Each line of the data holding "chevron" should be found and copied.

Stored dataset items

* * * * * * *

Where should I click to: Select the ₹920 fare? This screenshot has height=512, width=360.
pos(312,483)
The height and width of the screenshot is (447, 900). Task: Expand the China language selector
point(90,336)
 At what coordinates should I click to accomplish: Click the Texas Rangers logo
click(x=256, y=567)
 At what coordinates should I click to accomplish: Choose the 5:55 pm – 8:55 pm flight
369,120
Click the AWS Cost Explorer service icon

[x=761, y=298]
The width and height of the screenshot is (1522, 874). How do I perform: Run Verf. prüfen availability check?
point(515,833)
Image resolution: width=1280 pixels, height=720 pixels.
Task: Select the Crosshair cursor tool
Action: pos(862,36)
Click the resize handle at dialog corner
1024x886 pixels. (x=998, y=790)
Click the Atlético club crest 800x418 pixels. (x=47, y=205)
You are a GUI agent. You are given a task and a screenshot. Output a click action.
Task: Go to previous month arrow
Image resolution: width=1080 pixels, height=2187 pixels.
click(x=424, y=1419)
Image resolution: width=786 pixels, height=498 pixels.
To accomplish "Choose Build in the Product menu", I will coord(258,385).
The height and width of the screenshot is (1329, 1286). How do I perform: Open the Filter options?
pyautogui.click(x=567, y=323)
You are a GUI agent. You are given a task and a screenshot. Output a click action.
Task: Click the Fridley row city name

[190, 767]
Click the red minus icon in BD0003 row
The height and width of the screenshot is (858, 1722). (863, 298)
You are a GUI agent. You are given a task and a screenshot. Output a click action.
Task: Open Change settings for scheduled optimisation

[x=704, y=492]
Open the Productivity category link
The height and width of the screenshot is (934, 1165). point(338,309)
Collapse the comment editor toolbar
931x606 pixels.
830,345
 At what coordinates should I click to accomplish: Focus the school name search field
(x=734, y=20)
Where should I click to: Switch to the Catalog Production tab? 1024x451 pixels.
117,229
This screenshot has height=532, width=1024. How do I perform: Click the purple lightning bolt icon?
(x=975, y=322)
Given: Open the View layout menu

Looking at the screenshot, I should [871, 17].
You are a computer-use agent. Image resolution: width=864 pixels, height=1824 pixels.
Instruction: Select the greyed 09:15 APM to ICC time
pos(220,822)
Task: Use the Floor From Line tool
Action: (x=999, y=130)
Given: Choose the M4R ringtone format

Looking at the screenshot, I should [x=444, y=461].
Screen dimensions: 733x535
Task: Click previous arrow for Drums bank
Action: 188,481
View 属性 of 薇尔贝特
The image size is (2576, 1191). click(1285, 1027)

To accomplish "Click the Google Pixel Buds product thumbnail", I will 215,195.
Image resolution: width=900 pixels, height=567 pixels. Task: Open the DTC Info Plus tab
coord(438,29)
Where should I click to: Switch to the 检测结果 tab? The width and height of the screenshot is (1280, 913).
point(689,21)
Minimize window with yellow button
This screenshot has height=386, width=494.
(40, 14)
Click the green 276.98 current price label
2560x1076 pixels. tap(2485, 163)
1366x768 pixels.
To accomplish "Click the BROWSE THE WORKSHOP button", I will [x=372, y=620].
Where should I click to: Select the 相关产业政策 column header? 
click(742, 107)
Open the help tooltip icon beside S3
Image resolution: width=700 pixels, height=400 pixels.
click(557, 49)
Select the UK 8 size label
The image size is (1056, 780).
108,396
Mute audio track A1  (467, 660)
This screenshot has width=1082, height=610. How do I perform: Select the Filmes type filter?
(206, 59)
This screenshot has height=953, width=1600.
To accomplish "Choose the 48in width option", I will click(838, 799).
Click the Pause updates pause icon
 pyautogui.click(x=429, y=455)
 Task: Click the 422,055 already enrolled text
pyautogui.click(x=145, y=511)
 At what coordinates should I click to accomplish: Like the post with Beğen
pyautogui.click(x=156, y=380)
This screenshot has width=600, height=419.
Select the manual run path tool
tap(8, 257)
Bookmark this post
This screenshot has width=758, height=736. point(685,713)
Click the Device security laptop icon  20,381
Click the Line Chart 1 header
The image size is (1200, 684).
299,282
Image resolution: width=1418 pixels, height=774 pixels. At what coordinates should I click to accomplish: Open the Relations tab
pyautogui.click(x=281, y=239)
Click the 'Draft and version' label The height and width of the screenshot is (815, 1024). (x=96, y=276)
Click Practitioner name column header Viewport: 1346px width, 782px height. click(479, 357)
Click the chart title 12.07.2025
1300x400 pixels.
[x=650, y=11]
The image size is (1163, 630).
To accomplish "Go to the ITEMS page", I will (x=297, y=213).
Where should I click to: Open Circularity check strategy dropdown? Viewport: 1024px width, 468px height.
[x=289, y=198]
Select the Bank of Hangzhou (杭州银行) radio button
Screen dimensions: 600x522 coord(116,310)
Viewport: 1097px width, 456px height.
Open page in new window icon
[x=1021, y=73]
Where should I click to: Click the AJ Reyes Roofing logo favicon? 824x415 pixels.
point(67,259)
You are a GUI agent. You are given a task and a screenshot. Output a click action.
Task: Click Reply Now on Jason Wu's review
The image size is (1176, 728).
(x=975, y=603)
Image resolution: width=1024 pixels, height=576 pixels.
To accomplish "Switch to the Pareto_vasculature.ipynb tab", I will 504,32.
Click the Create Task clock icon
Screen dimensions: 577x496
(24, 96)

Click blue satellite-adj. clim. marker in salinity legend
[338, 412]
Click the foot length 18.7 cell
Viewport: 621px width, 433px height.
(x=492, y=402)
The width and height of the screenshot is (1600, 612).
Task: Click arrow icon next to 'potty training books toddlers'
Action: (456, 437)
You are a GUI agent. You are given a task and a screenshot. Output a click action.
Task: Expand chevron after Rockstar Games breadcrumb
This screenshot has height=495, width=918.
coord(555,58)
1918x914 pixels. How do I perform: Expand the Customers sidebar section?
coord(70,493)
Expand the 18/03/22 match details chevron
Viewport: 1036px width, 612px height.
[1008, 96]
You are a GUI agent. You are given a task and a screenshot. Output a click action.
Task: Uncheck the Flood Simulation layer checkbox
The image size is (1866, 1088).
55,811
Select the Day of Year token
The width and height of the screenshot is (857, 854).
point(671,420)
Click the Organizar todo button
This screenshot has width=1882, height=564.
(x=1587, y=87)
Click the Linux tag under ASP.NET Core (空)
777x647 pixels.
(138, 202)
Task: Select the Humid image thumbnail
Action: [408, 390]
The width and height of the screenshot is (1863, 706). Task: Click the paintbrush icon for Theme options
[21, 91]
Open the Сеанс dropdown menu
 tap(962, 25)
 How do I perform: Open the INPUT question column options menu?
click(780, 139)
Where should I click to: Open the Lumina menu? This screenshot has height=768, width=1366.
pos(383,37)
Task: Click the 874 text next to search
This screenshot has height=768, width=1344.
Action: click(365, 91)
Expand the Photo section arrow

* * * * * * *

Output of the exercise
Task: Expand chevron after Rockstar Games breadcrumb
Expand the 18/03/22 match details chevron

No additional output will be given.